> **Actions to take**
1. In the passage on the H. himalayensis genome, how many of the genes matched to Helicobacter virulence factors were associated with flagella motility and bacterial invasion?
2. Continue the passage on the H. himalayensis genome, picking up after its final sentence.

> **Extract provided**
'''
Of the 1664 predicted proteins, 1184 were clearly assigned to a functional classification with evidence and 202 were poorly functionally characterized using the Clusters of Orthologous Groups (COG) database (Fig. 3). Moreover, there were 105 proteins without any annotations in the COG database and 173 were not in the database. The numbers of genes identified through functional classification in the COG database for “information storage and processing”, “metabolism”, and “cellular processes and signaling” were 284, 546, and 426 respectively. Compared with H. cinaedi, H. hepaticus, H. bilis, and H. pylori, H. himalayensis has more genes for functions in the “cell wall/membrane/envelope biogenesis” and “coenzyme transport and metabolism” sub-branches, but fewer genes for functions in the “cell cycle control/ cell division/ chromosome partitioning”, “intracellular trafficking/ secretion/ vesicular transport”, “lipid transport and metabolism” and “carbohydrate transport and metabolism” sub-branches (Table 2). The circular genome atlas of H. himalayensis integrating different kinds of information is shown in Fig. 4, that including the protein-coding genes, tRNA and rRNA genes, GC content and GC skew information.

Fig. 3
figure 3

COG functional classification of genes belonging to H. himalayensis

Table 2 Proportion of genes in COG function clssification for helicobacters
Fig. 4
figure 4

Circular genome atlas of H. himalayensis

In addition, Forty-two genes were predicted to match virulence factors genes in the VFDB from Helicobacter genus, and 83.3% (35/42) of them were associated with flagella motility and bacterial invasion (See Supplementary Table 2, Additional File 2). Other virulence factors included cytolethal distending toxin (cdtA, cdtB, cdtC), lipopolysaccharide Lewis antigens (futA), neutrophil activating protein (napA), autoinducer-2 production protein (luxS), and catalase (katA). The H. himalayensis genome does not contain a urease and the Cag pathogenic island, like H. pylori. However, the genome contained other predicted virulence factors associated with migration, invasion, colonization, and carcinogenesis, which might be pathogenic to the host.
'''
> **Study material**
'''
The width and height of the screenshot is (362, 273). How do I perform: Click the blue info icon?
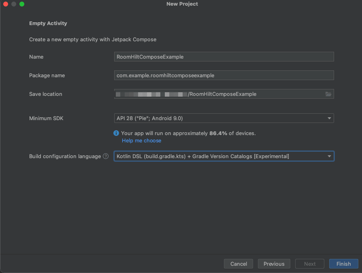coord(117,133)
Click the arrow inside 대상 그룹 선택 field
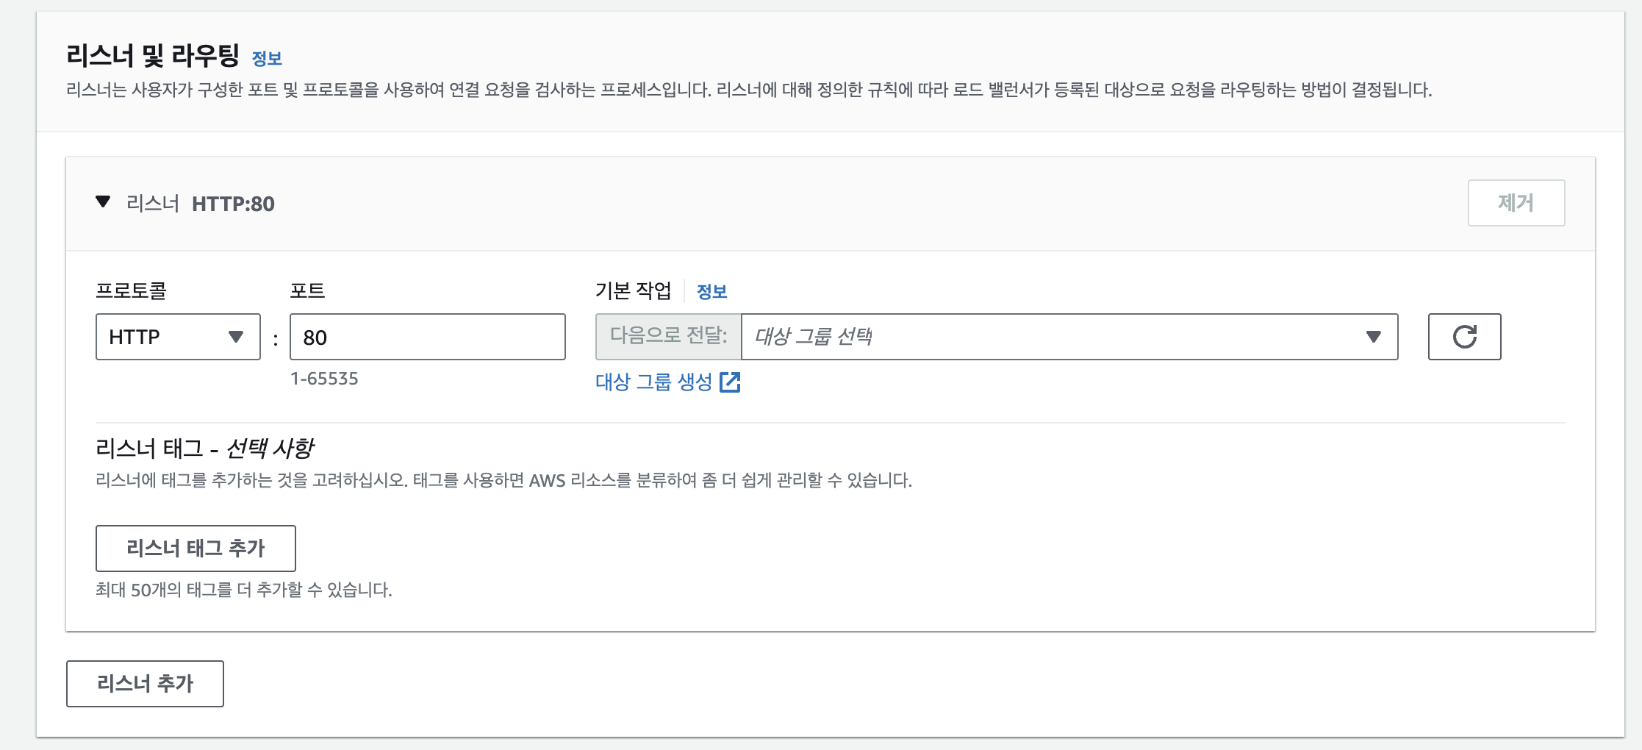1642x750 pixels. tap(1373, 337)
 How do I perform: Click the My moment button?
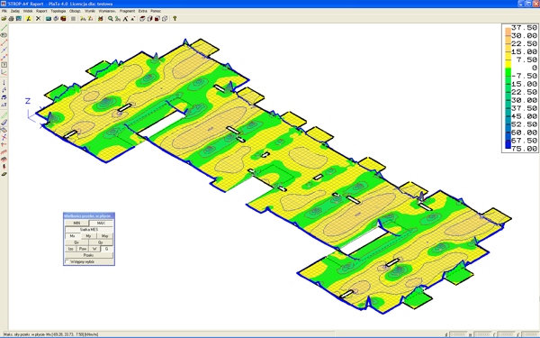(88, 236)

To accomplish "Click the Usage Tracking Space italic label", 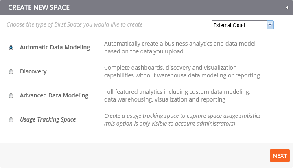I will (48, 119).
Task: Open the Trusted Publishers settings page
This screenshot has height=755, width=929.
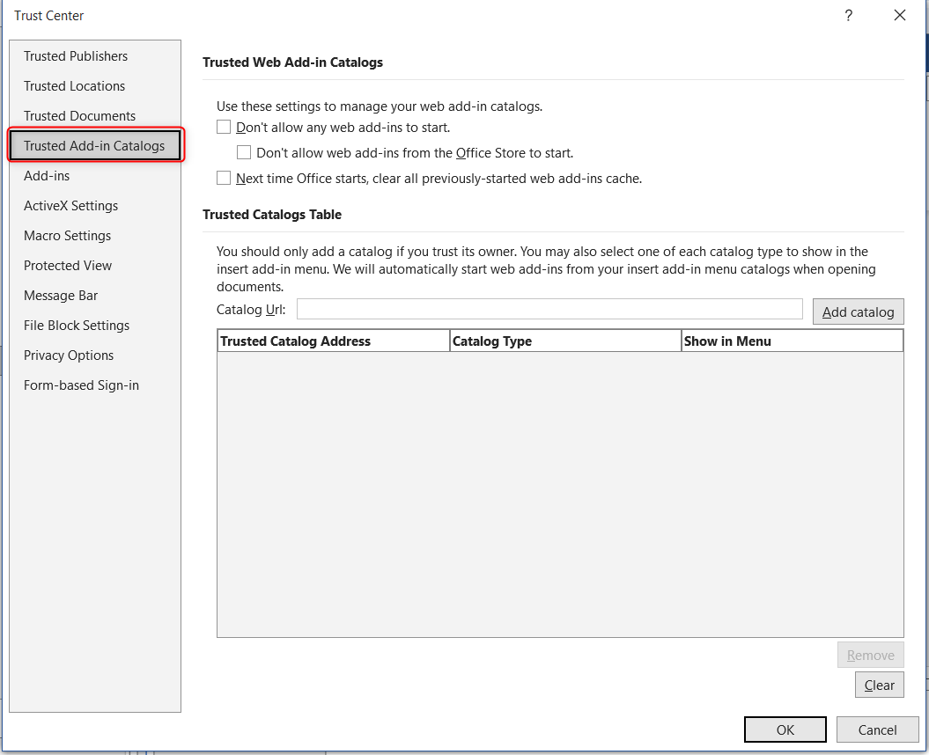Action: pyautogui.click(x=75, y=55)
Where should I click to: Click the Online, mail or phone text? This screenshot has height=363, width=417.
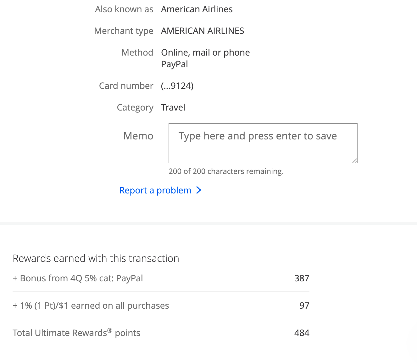click(x=205, y=52)
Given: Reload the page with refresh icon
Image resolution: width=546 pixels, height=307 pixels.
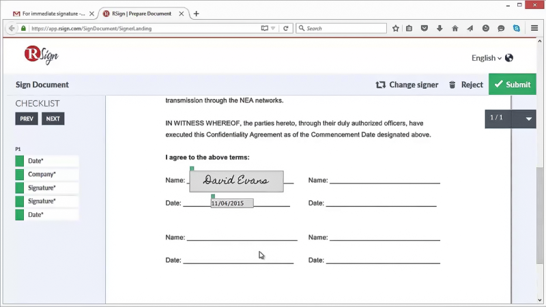Looking at the screenshot, I should (x=285, y=29).
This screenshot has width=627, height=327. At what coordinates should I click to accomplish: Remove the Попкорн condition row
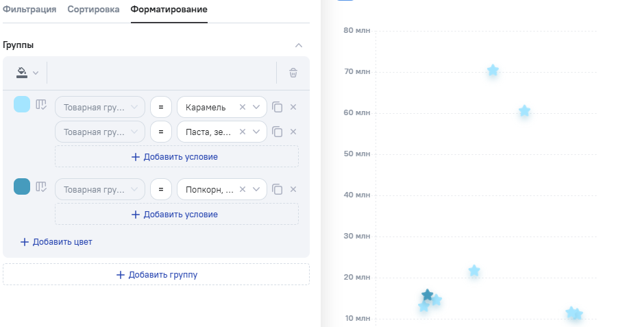coord(293,189)
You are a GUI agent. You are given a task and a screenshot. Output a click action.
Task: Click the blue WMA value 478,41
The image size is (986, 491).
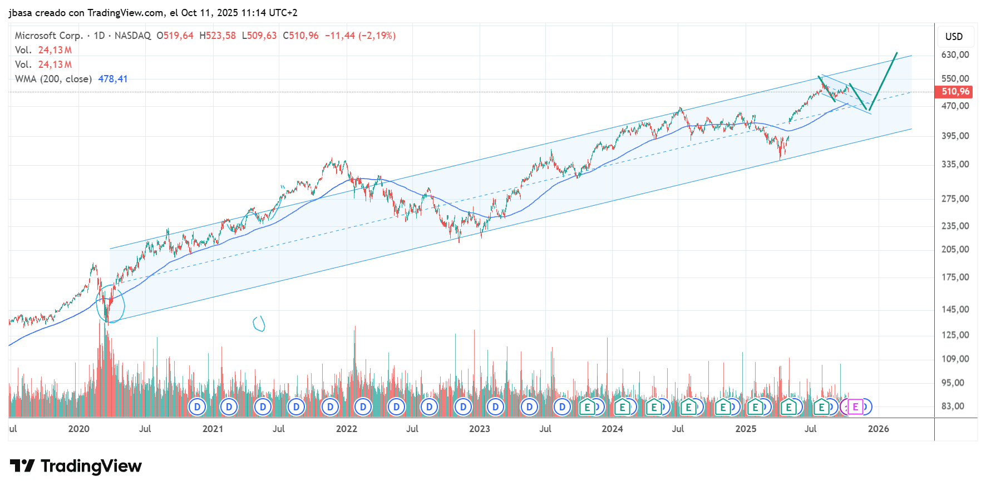point(113,79)

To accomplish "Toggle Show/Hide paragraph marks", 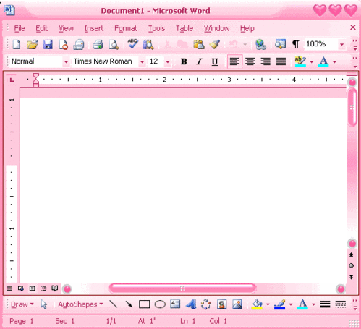I will click(296, 44).
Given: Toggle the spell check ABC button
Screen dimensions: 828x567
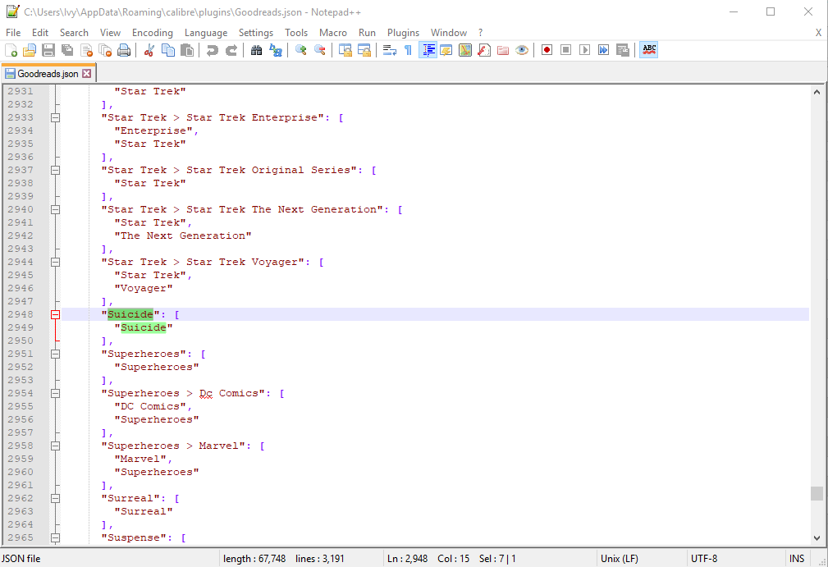Looking at the screenshot, I should tap(649, 50).
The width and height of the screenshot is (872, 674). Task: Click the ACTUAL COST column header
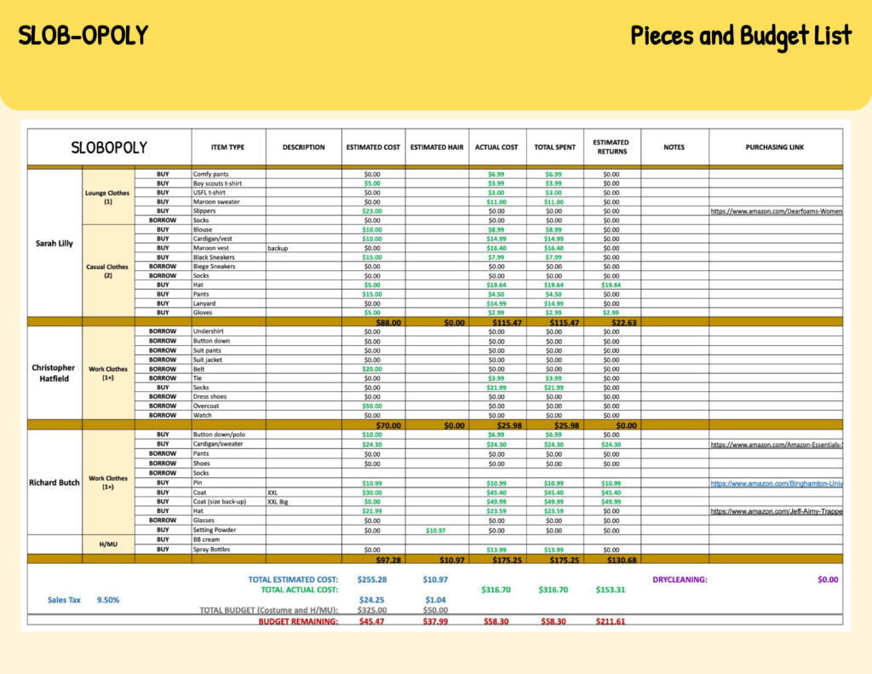click(x=496, y=147)
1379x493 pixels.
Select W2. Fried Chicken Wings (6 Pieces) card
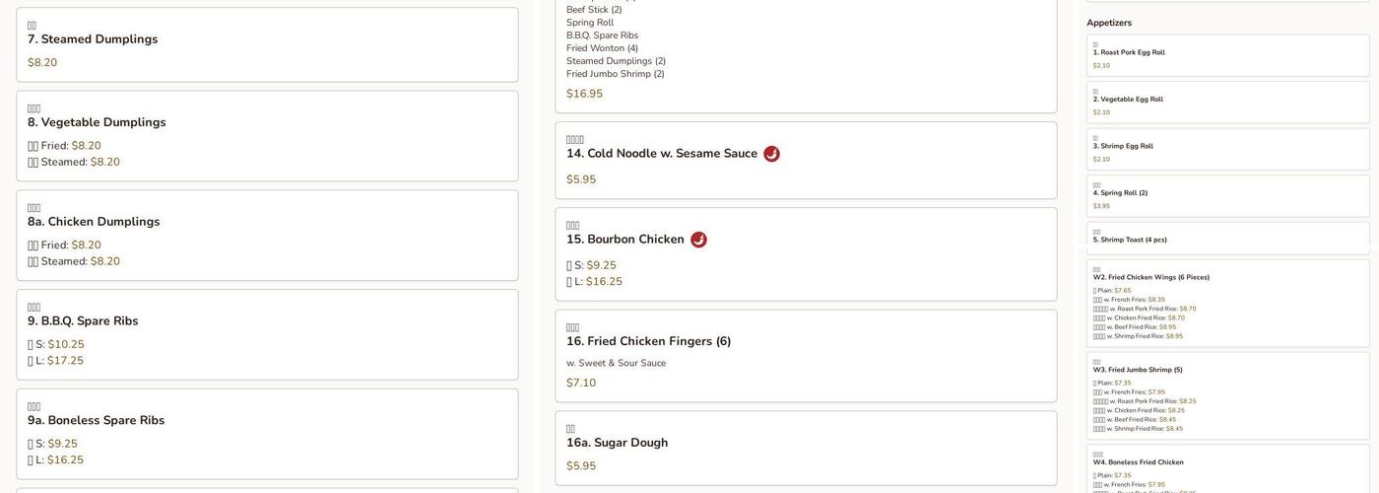[1151, 278]
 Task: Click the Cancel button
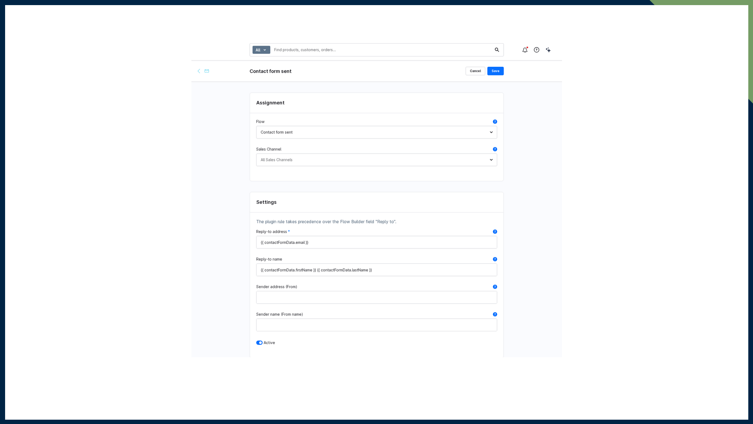click(475, 71)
'''
> **Your written answers**
1. 35 of the 42 genes (83.3%).

2.
Discussion

In the present study, the whole genome sequence data of H. himalayensis, a new species of Helicobacter, were obtained. The H. himalayensis genome was compared with those of other Helicobacter species deposited in the NCBI database. The results of the comparative genomic analyses not only confirmed phylogenetic position of H. himalayensis in relation to other Helicobacter species, but also predicted its potential pathogenicity by matching the virulence factor genes in VFDB.

Several smaller stretches of anomalous GC content were identified using the GC mol% content analysis around the genome (Fig. 4). In pathogenic bacteria, this type of anomalous GC content is usually associated with genome islands [22]. For example, the H. pylori cag pathogenicity island is intimately associated with increased potential to cause more severe pathology, including cancer and gastric ulcers [23]. There were five fragments with anomalous GC content in the H. himalayensis genome, and the predicted genome island HhiG1 was covered by one of the five fragments, which suggested that HhiG1 might be related with the pathogenicity of H. himalayensis.

H. himalayensis is phylogenetically close to H. cinaedi and H. hepaticus, based on the whole genome sequence, which is consistent with the previously reported phylogenetic relationship based on the analysis of housekeeping gene analysis [24]. Moreover, the predicted genes of H. himalayensis had higher identity to those of H. cinaedi and H. hepaticus than to those of H. pylori, which confirmed the previous result of evolutionary analyses from another perspective. H. cinaedi was first isolated from a rectal swab from a homosexual men, while H. hepaticus was first isolated from the livers of mice. Both of them are unable to colonize the gastric mucosa, because they do not express a urease to overcome the acidic environment in the stomach. These helicobacters with the term “enterohepatic helicobacters (EHH)” colonize the intestinal mucosa or the liver, and are associated with chronic liver or intestinal inflammation [25]. Recently, many cases of EHH infection in humans were reported, mainly in immunocompromised patients [3]. H. himalayensis is closely related to H. cinaedi and H. hepaticus; therefore, H. himalayensis is predicted to have similar pathogenic effects.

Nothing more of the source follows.